■ Work item
Return only those lines of the records below in which "each" appears.

[Stored records]

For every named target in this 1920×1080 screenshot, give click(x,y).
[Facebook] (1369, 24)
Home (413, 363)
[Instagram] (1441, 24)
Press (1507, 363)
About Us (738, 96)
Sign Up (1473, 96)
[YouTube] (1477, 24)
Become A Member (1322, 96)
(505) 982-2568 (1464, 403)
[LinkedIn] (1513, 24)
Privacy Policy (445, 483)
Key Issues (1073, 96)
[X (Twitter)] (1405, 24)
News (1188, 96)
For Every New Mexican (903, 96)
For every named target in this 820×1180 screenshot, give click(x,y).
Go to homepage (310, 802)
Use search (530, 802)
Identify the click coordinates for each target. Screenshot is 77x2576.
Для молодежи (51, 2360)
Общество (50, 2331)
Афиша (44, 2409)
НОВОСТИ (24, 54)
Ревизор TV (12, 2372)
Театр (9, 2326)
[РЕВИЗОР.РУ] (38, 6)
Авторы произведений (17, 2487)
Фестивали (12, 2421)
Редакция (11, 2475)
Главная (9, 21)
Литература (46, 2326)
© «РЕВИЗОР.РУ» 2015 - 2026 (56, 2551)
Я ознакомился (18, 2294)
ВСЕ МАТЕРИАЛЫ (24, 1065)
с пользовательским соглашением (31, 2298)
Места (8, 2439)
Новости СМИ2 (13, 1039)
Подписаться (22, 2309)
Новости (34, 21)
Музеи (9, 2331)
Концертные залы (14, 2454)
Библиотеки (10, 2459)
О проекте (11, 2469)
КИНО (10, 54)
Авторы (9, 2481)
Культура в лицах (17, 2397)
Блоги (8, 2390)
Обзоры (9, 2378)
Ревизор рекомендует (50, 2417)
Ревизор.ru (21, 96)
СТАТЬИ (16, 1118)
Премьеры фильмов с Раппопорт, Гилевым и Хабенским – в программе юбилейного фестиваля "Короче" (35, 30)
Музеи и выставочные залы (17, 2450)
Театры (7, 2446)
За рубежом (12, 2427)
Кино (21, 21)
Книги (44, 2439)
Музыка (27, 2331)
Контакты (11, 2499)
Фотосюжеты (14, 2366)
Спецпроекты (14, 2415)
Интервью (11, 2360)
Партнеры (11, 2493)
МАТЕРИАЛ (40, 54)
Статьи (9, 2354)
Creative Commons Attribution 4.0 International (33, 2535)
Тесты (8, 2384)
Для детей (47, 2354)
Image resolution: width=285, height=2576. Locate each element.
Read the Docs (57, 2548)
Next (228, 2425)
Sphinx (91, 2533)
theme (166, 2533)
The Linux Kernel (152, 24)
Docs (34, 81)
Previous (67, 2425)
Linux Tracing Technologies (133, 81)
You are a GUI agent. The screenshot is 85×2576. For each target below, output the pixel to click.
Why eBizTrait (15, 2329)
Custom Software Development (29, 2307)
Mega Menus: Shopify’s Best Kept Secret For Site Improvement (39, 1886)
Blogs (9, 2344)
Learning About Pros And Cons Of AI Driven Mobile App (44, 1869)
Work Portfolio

■ Exercise solution
Identify the click coordinates for each target. Screenshot is 77x2576.
Image resolution: width=285, height=2576. Locate each element.
You are a GUI agent. The screenshot is 85×2576. For each target below, output the pixel to click.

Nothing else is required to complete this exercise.